WORK INSTRUCTIONS ▸ Please render every line of the records below as a JSON list of strings, with one string per line and blank lines omitted.

THE INPUT ▸
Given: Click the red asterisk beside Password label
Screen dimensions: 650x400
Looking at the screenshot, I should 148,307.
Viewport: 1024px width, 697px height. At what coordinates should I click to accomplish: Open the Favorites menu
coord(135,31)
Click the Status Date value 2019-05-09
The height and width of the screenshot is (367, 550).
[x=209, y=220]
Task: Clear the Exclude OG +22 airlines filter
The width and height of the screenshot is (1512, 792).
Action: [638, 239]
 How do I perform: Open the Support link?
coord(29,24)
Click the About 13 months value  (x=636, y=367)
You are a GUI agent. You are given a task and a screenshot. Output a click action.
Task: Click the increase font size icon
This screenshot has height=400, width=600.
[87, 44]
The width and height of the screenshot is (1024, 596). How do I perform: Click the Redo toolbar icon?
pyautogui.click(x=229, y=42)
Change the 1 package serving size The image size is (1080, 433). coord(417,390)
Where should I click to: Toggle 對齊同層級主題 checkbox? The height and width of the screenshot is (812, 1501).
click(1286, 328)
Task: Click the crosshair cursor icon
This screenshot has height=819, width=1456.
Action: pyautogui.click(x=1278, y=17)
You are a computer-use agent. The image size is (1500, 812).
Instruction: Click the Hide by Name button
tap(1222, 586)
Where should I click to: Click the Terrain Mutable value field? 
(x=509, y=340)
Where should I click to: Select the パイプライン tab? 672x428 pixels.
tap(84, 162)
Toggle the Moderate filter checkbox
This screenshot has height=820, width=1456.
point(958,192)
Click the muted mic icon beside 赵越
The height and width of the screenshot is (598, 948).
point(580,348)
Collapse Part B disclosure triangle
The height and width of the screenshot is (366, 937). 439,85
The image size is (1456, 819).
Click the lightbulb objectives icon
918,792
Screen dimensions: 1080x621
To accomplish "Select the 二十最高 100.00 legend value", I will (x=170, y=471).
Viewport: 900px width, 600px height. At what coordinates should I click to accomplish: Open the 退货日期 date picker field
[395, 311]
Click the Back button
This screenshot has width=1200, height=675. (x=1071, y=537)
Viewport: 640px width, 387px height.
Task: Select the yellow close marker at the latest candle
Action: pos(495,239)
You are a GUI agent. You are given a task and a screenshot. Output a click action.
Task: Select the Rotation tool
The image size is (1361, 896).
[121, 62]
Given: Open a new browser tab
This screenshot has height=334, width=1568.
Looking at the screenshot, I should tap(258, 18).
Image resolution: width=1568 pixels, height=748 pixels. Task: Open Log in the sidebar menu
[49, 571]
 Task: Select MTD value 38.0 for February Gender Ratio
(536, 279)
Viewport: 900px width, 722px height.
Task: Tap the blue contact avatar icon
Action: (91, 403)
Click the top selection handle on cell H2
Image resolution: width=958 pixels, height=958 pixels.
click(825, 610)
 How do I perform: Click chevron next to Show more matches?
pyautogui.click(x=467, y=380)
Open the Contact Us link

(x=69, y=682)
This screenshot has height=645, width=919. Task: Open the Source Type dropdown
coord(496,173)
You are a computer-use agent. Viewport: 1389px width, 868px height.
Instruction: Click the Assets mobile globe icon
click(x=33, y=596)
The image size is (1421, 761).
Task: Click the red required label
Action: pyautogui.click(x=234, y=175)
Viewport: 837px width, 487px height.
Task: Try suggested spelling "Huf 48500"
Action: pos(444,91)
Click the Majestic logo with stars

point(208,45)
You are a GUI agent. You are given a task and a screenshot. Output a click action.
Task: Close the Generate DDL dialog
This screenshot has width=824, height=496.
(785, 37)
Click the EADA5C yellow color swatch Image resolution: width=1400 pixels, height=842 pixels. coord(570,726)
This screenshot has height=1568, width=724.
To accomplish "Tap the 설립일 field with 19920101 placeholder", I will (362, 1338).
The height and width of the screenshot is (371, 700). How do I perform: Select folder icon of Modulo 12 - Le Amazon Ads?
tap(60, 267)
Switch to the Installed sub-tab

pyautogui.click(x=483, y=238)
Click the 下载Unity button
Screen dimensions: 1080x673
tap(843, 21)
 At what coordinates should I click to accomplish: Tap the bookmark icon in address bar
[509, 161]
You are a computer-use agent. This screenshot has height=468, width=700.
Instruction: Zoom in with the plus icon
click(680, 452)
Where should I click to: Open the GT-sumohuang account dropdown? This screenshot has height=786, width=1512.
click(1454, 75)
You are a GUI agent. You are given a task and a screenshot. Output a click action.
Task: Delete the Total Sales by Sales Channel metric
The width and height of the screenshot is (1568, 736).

EXERCISE SOLUTION ▸
[
  "Given: Click the red asterisk beside Password label",
  "Screen dimensions: 650x400",
  "Looking at the screenshot, I should 148,307.",
  "Viewport: 1024px width, 697px height. At what coordinates should I click to accomplish: Open the Favorites menu",
  "coord(135,31)",
  "Click the Status Date value 2019-05-09",
  "The height and width of the screenshot is (367, 550).",
  "[x=209, y=220]",
  "Task: Clear the Exclude OG +22 airlines filter",
  "The width and height of the screenshot is (1512, 792).",
  "Action: [638, 239]",
  " How do I perform: Open the Support link?",
  "coord(29,24)",
  "Click the About 13 months value  (x=636, y=367)",
  "You are a GUI agent. You are given a task and a screenshot. Output a click action.",
  "Task: Click the increase font size icon",
  "This screenshot has height=400, width=600.",
  "[87, 44]",
  "The width and height of the screenshot is (1024, 596). How do I perform: Click the Redo toolbar icon?",
  "pyautogui.click(x=229, y=42)",
  "Change the 1 package serving size The image size is (1080, 433). coord(417,390)",
  "Where should I click to: Toggle 對齊同層級主題 checkbox? The height and width of the screenshot is (812, 1501).",
  "click(1286, 328)",
  "Task: Click the crosshair cursor icon",
  "This screenshot has height=819, width=1456.",
  "Action: pyautogui.click(x=1278, y=17)",
  "You are a computer-use agent. The image size is (1500, 812).",
  "Instruction: Click the Hide by Name button",
  "tap(1222, 586)",
  "Where should I click to: Click the Terrain Mutable value field? ",
  "(x=509, y=340)",
  "Where should I click to: Select the パイプライン tab? 672x428 pixels.",
  "tap(84, 162)",
  "Toggle the Moderate filter checkbox",
  "This screenshot has height=820, width=1456.",
  "point(958,192)",
  "Click the muted mic icon beside 赵越",
  "The height and width of the screenshot is (598, 948).",
  "point(580,348)",
  "Collapse Part B disclosure triangle",
  "The height and width of the screenshot is (366, 937). 439,85",
  "The image size is (1456, 819).",
  "Click the lightbulb objectives icon",
  "918,792",
  "Screen dimensions: 1080x621",
  "To accomplish \"Select the 二十最高 100.00 legend value\", I will (x=170, y=471).",
  "Viewport: 900px width, 600px height. At what coordinates should I click to accomplish: Open the 退货日期 date picker field",
  "[395, 311]",
  "Click the Back button",
  "This screenshot has width=1200, height=675. (x=1071, y=537)",
  "Viewport: 640px width, 387px height.",
  "Task: Select the yellow close marker at the latest candle",
  "Action: pos(495,239)",
  "You are a GUI agent. You are given a task and a screenshot. Output a click action.",
  "Task: Select the Rotation tool",
  "The image size is (1361, 896).",
  "[121, 62]",
  "Given: Open a new browser tab",
  "This screenshot has height=334, width=1568.",
  "Looking at the screenshot, I should tap(258, 18).",
  "Image resolution: width=1568 pixels, height=748 pixels. Task: Open Log in the sidebar menu",
  "[49, 571]",
  " Task: Select MTD value 38.0 for February Gender Ratio",
  "(536, 279)",
  "Viewport: 900px width, 722px height.",
  "Task: Tap the blue contact avatar icon",
  "Action: (91, 403)",
  "Click the top selection handle on cell H2",
  "Image resolution: width=958 pixels, height=958 pixels.",
  "click(825, 610)",
  " How do I perform: Click chevron next to Show more matches?",
  "pyautogui.click(x=467, y=380)",
  "Open the Contact Us link",
  "(x=69, y=682)",
  "This screenshot has height=645, width=919. Task: Open the Source Type dropdown",
  "coord(496,173)",
  "You are a computer-use agent. Viewport: 1389px width, 868px height.",
  "Instruction: Click the Assets mobile globe icon",
  "click(x=33, y=596)",
  "The image size is (1421, 761).",
  "Task: Click the red required label",
  "Action: pyautogui.click(x=234, y=175)",
  "Viewport: 837px width, 487px height.",
  "Task: Try suggested spelling \"Huf 48500\"",
  "Action: pos(444,91)",
  "Click the Majestic logo with stars",
  "point(208,45)",
  "You are a GUI agent. You are given a task and a screenshot. Output a click action.",
  "Task: Close the Generate DDL dialog",
  "This screenshot has width=824, height=496.",
  "(785, 37)",
  "Click the EADA5C yellow color swatch Image resolution: width=1400 pixels, height=842 pixels. coord(570,726)",
  "This screenshot has height=1568, width=724.",
  "To accomplish \"Tap the 설립일 field with 19920101 placeholder\", I will (362, 1338).",
  "The height and width of the screenshot is (371, 700). How do I perform: Select folder icon of Modulo 12 - Le Amazon Ads?",
  "tap(60, 267)",
  "Switch to the Installed sub-tab",
  "pyautogui.click(x=483, y=238)",
  "Click the 下载Unity button",
  "Screen dimensions: 1080x673",
  "tap(843, 21)",
  " At what coordinates should I click to accomplish: Tap the bookmark icon in address bar",
  "[509, 161]",
  "You are a computer-use agent. This screenshot has height=468, width=700.",
  "Instruction: Zoom in with the plus icon",
  "click(680, 452)",
  "Where should I click to: Open the GT-sumohuang account dropdown? This screenshot has height=786, width=1512.",
  "click(1454, 75)",
  "You are a GUI agent. You are given a task and a screenshot. Output a click action.",
  "Task: Delete the Total Sales by Sales Channel metric",
  "The width and height of the screenshot is (1568, 736)."
]